Jack Conroy grew up in a coal-mining camp near Moberly. His "proletarian literature" inspired by the labor movement fell out of favor during the Cold War.

"To read Conroy today is still to engage in an act of unearthing, not just of the work itself and of the man who wrote it, but of the whole half-buried history of labor, radicalism and writing in Missouri and in the Midwest," Cohen said.

Cohen called Conroy's writing "fascinating reading."

"It serves as a helpful reminder in the current labor-hostile climate of our state of perennial efforts to pass right-to-work legislation that it has not always been thus - that there's a proud native counter-tradition available, one who's eye remained on the parallel line of equality, running alongside that of economic exploitation," Cohen said.

He next discussed two authors shaped by time spent in St. Louis - Ntozake Shange and Naomi Shihab Nye.

Shange wrote "Betsey Brown" about a young girl integrating the public school system in St. Louis. Shange herself moved to St. Louis as a child where she was bused to a white school.

"She saw a city that wasn't ready to grant her family full citizenship - a city she couldn't call her own and might never," Cohen said.

Nye grew up in Ferguson. In the poem "To Jamyla Bolden of Ferguson, Missouri" addresses a 9-year-old girl who was accidentally shot and killed in Ferguson in 2015.

Though not mentioned in the poem, Cohen tied the work into the history of race in Missouri - from discrimination and segregation to the shooting of Michael Brown in Ferguson in 2014.

Cohen also discussed the Ozark literature of Daniel Woodrell, author of "Winter's Bone."

"I'd like to take a quick look at Woodrell's 2006 novel 'Winter's Bone' because it belongs to what appears to be a different Missouri than that of most of the works and writers we've looked at tonight," Cohen said. "And because, thought it's set the closest to our own time, has been seen by some as timeless."

The novel gives a glimpse at a culture plagued by methamphetamine and poverty and has been likened to other "timeless" works such as Greek tragedies.

"'Winter's Bone' isn't really a timeless Greek tragedy about universal human frailties," Cohen said. "It's a document of a particular place in a particular time that readers might be more comfortable seeing as neither. It's a place in time marked by rising mortality rates due to the meth and opioid crises and other things that are themselves the effect of historical conditions."

He pointed to each work he presented as a reflection of Missouri and its history.
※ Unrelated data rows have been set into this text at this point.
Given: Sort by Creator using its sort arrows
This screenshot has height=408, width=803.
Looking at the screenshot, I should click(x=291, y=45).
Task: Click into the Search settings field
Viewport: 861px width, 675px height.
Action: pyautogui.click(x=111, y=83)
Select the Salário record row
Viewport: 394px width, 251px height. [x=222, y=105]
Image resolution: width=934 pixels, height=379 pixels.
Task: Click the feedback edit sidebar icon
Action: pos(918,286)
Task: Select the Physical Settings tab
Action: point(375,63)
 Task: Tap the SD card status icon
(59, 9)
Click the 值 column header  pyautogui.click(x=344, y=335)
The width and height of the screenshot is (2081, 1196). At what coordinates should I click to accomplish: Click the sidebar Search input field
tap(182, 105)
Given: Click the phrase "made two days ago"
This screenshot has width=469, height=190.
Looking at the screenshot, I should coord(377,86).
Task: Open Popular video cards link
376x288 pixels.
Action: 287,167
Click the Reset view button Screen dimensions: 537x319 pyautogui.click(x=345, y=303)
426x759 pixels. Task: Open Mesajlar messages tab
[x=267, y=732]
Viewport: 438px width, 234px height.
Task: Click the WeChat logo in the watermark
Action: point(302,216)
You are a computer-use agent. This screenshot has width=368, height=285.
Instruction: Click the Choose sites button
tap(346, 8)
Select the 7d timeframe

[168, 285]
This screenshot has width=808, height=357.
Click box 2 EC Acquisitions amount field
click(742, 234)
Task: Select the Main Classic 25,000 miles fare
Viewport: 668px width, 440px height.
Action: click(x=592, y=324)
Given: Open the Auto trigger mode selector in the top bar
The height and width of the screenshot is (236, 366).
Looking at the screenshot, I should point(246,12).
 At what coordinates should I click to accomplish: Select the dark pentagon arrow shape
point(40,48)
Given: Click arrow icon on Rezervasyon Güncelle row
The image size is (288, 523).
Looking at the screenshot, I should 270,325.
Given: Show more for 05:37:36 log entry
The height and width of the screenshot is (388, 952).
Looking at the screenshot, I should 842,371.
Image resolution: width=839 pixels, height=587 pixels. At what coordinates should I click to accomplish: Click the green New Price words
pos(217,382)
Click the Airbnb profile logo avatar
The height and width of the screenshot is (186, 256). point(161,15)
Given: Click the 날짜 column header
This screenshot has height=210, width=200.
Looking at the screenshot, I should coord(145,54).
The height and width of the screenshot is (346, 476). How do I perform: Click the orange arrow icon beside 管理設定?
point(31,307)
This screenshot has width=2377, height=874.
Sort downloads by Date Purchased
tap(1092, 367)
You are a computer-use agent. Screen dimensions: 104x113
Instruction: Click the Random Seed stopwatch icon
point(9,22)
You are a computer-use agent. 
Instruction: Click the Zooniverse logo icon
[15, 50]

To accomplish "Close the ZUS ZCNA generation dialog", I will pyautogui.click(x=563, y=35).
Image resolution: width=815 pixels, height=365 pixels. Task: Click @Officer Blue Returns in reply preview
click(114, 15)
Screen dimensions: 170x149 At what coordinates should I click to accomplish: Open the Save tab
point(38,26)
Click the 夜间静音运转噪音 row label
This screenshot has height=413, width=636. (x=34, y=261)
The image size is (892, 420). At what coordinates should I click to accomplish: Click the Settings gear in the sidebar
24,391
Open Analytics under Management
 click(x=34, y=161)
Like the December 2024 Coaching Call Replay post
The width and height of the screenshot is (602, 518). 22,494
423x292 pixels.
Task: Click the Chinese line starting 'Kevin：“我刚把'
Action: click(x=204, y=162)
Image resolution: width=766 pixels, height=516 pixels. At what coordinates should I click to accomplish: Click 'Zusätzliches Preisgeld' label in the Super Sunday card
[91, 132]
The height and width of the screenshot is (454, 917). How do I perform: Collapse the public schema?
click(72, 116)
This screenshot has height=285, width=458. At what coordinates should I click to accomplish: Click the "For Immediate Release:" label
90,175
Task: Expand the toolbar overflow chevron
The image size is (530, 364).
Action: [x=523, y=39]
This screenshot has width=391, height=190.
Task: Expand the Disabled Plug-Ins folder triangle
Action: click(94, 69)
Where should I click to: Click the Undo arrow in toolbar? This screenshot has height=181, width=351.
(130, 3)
Many of the authors and works discussed are available from the library.

Cohen began his talk with John Williams, author of "Stoner," "Butcher's Crossing" and "Augustus." Williams only spent a few years in Missouri, where he obtained his Ph.D. from the University of Missouri.

"I think of Williams as a Missouri writer because of his connection to my department, but also because his books helped me see something - something that I believe is central to Missouri in itself and in its place in the nation," Cohen said.

"Butcher's Crossing" tells of a brutal buffalo hunt out west and "Augustus" recalls the Roman Emperor. "Stoner" follows a protagonist from Booneville who spends his life as an academic at the University of Missouri. In each book, the protagonists try to understand and find themselves.

"It might be worthwhile to think of the state of Missouri not as something that could be described as a place with a fixed state, but rather as a state in a state of flux, of becoming," Cohen said.